There are many reasons why estate planning is important.

No one likes to confront their own mortality, and deciding what will be done with your assets upon your death isn’t the most pleasant of subjects.

That may be the reason that as many as half of Americans don’t have a will or other estate planning documents in place.

But there is comfort in knowing that a good estate plan will prevent dissension and chaos among survivors.

Estate planning can be a somewhat complicated process, but as difficult as the planning process may be, it is the responsible thing for people to do for those they will leave behind.

For those who do seek professional help with their estates, what are the most important reasons that clients seek estate planning advice?

The No. 1 reason is to avoid probate, according to the 7th Annual Industry Trends Survey conducted by the WealthCounsel and WealthManagement.com.

The survey had more than 1,200 respondents, primarily attorneys, as well as financial planners, CPAs and other wealth advisers.

There is good reason to avoid probate.

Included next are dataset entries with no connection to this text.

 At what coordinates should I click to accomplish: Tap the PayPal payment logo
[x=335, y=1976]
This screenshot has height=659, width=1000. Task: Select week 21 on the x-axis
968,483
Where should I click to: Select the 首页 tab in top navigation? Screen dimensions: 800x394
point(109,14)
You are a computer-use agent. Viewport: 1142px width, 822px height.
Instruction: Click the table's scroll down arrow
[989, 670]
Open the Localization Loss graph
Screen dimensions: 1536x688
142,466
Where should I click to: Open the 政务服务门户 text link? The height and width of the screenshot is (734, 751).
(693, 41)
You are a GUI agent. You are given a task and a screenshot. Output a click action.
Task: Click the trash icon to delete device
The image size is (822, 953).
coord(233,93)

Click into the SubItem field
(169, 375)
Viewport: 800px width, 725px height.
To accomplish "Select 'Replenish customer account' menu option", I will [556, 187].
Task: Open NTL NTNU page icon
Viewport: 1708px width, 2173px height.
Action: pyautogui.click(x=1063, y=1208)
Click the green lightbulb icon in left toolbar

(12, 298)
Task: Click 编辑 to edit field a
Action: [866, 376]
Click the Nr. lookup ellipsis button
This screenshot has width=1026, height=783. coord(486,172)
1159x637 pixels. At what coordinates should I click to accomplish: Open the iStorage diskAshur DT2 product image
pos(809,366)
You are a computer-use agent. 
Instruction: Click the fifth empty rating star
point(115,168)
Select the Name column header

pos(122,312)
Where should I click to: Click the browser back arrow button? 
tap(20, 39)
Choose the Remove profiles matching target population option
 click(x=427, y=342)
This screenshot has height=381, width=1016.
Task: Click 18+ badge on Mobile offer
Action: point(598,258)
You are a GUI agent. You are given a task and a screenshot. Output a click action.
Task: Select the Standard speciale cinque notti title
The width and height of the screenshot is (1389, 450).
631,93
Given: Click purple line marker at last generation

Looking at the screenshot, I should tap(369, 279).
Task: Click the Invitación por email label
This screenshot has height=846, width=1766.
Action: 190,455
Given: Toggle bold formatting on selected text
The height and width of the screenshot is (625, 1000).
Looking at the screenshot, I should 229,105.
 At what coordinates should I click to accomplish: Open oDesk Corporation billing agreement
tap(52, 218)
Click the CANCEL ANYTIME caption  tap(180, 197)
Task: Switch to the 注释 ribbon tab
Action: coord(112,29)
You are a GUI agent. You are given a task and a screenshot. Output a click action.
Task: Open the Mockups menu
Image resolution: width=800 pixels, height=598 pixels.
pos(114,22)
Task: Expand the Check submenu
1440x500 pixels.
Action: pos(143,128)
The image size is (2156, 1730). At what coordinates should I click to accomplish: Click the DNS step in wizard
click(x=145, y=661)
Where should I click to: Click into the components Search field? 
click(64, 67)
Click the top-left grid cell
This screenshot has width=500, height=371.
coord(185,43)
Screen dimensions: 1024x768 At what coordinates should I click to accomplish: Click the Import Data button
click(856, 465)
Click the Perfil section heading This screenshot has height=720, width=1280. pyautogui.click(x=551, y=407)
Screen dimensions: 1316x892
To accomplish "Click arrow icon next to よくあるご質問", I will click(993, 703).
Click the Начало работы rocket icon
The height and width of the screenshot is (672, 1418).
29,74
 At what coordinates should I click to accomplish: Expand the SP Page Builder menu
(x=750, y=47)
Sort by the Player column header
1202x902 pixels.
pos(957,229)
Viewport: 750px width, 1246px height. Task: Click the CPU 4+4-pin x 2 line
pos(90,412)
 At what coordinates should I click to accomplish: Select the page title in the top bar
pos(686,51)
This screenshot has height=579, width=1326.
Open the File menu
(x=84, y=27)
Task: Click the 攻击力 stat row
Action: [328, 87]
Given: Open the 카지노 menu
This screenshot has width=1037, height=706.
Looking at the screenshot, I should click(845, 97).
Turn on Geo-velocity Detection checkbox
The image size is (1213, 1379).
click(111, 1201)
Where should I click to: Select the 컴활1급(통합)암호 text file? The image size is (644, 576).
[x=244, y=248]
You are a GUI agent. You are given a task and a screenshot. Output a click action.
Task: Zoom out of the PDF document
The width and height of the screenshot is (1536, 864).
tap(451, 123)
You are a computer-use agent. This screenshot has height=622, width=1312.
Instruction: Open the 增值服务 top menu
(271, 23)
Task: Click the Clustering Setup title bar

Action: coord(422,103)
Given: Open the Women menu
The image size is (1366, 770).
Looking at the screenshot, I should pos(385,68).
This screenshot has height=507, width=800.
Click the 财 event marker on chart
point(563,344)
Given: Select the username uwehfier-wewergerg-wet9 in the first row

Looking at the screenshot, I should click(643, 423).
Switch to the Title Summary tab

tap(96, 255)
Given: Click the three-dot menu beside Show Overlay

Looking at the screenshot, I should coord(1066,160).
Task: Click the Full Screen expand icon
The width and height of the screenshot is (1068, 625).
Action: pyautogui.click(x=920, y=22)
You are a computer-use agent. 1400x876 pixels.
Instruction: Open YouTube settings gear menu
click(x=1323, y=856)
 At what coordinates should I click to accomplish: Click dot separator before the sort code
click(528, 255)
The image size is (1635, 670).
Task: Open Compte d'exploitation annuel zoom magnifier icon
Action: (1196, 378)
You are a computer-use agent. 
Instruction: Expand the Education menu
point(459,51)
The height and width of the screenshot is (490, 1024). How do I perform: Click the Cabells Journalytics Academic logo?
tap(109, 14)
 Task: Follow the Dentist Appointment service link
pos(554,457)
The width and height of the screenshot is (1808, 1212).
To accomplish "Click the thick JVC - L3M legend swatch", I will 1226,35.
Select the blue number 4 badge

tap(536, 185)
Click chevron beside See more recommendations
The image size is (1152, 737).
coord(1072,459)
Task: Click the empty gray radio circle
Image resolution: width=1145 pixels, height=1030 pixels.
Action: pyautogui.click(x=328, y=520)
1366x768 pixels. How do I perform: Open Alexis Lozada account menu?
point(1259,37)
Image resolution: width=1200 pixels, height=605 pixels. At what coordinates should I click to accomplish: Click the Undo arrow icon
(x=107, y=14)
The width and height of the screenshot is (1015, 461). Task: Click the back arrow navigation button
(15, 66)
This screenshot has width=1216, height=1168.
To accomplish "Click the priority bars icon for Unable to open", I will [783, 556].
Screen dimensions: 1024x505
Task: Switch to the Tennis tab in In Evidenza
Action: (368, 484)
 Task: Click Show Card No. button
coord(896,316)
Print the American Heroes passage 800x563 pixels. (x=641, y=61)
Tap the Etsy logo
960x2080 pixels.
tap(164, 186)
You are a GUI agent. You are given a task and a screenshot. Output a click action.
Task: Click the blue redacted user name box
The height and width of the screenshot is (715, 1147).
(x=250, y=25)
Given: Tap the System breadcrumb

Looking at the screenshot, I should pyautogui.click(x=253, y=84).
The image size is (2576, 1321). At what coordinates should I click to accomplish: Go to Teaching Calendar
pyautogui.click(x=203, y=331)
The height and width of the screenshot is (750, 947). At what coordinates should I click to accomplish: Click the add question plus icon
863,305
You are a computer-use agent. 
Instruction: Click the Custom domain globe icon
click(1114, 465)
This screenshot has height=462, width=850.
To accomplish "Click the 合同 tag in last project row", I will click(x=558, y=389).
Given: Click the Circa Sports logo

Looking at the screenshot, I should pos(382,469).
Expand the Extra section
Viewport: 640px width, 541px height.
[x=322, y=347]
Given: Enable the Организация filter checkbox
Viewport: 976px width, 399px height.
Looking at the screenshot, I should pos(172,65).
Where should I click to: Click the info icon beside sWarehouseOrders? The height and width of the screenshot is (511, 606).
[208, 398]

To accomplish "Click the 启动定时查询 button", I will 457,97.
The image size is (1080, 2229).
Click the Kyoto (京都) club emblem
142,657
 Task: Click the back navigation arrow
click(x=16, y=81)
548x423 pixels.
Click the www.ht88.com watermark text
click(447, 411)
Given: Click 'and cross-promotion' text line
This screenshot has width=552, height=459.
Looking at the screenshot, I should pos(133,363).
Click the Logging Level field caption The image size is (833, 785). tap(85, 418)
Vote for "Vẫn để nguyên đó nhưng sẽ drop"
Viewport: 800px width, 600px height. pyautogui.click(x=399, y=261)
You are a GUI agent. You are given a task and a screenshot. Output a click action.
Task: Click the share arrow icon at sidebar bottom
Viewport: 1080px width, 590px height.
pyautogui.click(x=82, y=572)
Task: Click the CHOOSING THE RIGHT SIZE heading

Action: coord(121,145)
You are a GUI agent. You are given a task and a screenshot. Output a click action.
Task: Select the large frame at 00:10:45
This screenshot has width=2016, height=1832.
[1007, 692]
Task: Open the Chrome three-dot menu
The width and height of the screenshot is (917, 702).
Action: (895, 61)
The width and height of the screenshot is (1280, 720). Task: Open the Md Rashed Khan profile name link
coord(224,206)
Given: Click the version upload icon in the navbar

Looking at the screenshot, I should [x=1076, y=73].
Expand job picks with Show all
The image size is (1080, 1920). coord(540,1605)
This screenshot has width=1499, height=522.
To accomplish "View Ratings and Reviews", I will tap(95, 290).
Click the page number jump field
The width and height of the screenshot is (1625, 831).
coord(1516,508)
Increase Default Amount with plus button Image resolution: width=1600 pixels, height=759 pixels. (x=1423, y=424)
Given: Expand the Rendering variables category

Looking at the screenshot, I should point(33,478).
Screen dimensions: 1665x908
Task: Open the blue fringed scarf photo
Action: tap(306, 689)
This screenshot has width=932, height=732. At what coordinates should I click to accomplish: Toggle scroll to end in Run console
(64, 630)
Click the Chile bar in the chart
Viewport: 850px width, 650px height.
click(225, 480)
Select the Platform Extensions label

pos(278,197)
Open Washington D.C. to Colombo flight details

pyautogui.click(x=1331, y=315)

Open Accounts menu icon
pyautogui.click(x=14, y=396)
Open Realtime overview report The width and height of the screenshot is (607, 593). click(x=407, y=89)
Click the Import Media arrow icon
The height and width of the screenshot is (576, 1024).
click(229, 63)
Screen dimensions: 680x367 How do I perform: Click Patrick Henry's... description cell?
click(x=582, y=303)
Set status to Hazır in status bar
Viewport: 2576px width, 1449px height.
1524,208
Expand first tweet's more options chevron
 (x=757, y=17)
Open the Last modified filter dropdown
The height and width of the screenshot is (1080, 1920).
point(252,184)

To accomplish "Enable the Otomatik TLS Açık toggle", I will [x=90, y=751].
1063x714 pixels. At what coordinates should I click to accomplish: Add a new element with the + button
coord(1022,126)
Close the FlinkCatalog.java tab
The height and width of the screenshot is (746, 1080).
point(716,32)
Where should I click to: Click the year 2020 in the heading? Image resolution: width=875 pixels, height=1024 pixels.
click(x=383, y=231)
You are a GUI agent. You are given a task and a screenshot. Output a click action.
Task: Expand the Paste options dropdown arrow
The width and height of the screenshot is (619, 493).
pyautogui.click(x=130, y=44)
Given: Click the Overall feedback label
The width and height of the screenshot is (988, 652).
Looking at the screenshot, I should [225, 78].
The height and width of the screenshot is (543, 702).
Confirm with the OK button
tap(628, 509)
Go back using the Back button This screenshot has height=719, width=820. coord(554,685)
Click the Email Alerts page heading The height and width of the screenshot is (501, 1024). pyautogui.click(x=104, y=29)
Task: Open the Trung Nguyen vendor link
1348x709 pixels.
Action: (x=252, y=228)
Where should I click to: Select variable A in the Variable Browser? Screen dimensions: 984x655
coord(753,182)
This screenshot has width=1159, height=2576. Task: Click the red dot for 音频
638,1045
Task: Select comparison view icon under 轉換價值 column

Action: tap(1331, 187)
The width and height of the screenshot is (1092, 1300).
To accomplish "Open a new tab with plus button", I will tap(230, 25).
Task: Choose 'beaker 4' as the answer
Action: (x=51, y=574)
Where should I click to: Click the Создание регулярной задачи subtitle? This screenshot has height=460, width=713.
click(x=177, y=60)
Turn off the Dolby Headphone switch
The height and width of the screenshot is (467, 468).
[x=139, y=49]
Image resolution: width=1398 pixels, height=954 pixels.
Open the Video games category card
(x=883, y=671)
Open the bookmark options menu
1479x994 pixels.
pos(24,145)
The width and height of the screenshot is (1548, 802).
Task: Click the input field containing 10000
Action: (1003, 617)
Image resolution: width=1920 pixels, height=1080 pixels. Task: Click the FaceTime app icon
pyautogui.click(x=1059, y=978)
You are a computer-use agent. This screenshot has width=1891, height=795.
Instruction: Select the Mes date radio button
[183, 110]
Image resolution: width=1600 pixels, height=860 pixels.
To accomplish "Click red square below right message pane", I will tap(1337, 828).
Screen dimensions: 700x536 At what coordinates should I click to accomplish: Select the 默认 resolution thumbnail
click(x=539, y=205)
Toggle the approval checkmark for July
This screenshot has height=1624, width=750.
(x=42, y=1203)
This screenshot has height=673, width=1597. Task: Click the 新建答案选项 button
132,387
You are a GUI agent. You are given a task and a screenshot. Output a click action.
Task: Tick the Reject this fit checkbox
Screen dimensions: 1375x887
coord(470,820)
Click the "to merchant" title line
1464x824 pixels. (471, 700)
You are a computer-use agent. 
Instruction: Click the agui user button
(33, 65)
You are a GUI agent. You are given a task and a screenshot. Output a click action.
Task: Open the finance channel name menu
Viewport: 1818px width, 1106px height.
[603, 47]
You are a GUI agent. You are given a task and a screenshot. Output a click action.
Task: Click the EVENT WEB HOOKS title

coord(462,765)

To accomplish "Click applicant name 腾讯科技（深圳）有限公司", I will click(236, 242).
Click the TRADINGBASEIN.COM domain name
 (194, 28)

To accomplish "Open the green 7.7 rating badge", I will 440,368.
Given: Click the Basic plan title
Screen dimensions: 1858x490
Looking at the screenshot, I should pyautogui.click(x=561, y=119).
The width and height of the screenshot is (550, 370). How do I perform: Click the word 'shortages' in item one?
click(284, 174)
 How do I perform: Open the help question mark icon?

Much of a deceased’s estate will be tied up during the probate period, which can last 18 months or longer.

In addition, court fees, attorney fees, executor fees, accounting fees and appraisals may cost as much as 3 to 7 percent of the estate. Depending on the complexity of the estate, costs can go even higher.

Probate is a public process in most states. Many people don’t like the idea of their personal financial information being open to public scrutiny.

A will does not protect an estate from probate. Probate is the legal process through which the executor and beneficiaries prove to the court that they are acting in accordance with the will.

Without a will, the probate process follows state intestacy laws, which vary from state to state. Probate usually limits the time during which a will can be challenged by heirs or claims can be made by creditors on the estate. The probate court supervises the activities of the executor.

Next in line behind avoiding probate in the survey is avoiding family chaos, according to 57 percent of the respondents.

Protecting their children’s inheritance (39 percent), minimizing estate taxes (34 percent) and seeking asset protection (22 percent) rounded out the list.

An estate plan should include a will, power of attorney, healthcare power of attorney and potentially a trust. Adjustments to the plan should be made after life-altering events, such as a marriage, divorce or birth of a child.